Apport de la jurisprudence : Pouvoir / Entretien préalable / Procédure / Licenciement / Délégation / Notification

La Cour de cassation confirme l’impossibilité pour l’employeur de déléguer la procédure de licenciement à une personne étrangère à l’entreprise. En l’espèce, bien qu’il s’agisse d’une filiale appartenant au groupe de l’entreprise procédant au licenciement, aucune délégation n’est possible dans la mesure où cette filiale n’avait pas pour activité régulière, la gestion des ressources humaines de l’entreprise.

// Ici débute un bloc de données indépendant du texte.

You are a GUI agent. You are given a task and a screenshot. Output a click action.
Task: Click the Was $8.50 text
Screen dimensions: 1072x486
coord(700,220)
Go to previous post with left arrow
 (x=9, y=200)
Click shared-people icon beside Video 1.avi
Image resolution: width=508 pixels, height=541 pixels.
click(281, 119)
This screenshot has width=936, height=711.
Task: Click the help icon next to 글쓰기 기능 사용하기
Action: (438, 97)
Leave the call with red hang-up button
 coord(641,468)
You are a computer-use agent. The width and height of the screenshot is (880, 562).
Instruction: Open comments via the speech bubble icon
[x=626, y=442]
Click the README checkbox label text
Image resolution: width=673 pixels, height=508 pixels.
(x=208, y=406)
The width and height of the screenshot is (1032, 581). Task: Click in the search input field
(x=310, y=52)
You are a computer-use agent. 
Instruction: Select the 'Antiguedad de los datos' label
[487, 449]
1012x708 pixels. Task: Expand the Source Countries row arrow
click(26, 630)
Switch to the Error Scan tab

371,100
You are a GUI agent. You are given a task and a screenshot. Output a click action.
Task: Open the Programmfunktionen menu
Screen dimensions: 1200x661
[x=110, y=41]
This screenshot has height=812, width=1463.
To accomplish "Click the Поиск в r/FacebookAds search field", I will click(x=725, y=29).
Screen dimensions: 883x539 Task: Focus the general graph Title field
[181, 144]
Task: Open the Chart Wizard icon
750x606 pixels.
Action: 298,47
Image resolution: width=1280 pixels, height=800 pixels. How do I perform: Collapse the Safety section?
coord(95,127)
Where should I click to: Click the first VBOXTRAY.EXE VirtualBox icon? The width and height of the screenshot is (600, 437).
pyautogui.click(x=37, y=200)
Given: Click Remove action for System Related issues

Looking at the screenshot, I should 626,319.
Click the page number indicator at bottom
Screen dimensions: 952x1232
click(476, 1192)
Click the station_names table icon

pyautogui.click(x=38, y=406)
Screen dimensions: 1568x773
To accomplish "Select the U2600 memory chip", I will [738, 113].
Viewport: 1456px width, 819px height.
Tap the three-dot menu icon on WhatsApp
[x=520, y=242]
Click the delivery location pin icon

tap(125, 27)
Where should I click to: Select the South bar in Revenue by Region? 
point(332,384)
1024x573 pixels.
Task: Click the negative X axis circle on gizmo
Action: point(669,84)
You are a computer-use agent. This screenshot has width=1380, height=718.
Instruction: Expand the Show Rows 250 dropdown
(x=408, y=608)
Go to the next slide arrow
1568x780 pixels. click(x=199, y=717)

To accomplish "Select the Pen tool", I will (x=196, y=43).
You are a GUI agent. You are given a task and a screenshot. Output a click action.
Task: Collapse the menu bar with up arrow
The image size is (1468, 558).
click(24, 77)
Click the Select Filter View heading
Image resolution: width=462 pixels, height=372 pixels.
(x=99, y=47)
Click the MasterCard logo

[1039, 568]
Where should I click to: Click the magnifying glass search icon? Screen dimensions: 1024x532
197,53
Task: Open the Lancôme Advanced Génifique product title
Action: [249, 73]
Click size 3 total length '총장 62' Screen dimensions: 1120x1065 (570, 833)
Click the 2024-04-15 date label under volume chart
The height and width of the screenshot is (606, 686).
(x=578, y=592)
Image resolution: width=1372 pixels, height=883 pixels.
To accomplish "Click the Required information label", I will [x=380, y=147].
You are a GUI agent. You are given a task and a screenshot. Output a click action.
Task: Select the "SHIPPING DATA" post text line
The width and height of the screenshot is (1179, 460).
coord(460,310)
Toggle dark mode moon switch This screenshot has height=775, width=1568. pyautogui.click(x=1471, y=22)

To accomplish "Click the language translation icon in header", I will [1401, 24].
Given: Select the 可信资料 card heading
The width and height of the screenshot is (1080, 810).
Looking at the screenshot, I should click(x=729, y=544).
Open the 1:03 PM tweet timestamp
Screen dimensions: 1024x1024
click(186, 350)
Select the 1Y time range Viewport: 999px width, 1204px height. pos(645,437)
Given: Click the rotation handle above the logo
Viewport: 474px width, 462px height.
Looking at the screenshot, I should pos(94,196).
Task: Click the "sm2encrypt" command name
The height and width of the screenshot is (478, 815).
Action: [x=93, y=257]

Cass.soc. 20 octobre 2021 n°20-11.485

LA COUR DE CASSATION, CHAMBRE SOCIALE, a rendu l'arrêt suivant :

SOC.

LG



COUR DE CASSATION
______________________


Audience publique du 20 octobre 2021




Rejet


Mme MARIETTE, conseiller doyen
faisant fonction de président



Arrêt n° 1159 F-D

Pourvoi n° X 20-11.485






R É P U B L I Q U E F R A N Ç A I S E

_________________________

AU NOM DU PEUPLE FRANÇAIS
_________________________


ARRÊT DE LA COUR DE CASSATION, CHAMBRE SOCIALE, DU 20 OCTOBRE 2021

La société Etablissements Bodin Joyeux, société par actions simplifiée unipersonnelle, dont le siège est [Adresse 3], a formé le pourvoi n° X 20-11.485 contre l'arrêt rendu le 29 novembre 2019 par la cour d'appel de Bourges (chambre sociale), dans le litige l'opposant :

1°/ à M. [G] [C], domicilié [Adresse 1],

2°/ à Pôle emploi, dont le siège est [Adresse 2],

défendeurs à la cassation.

La demanderesse invoque, à l'appui de son pourvoi, le moyen unique de cassation annexé au présent arrêt.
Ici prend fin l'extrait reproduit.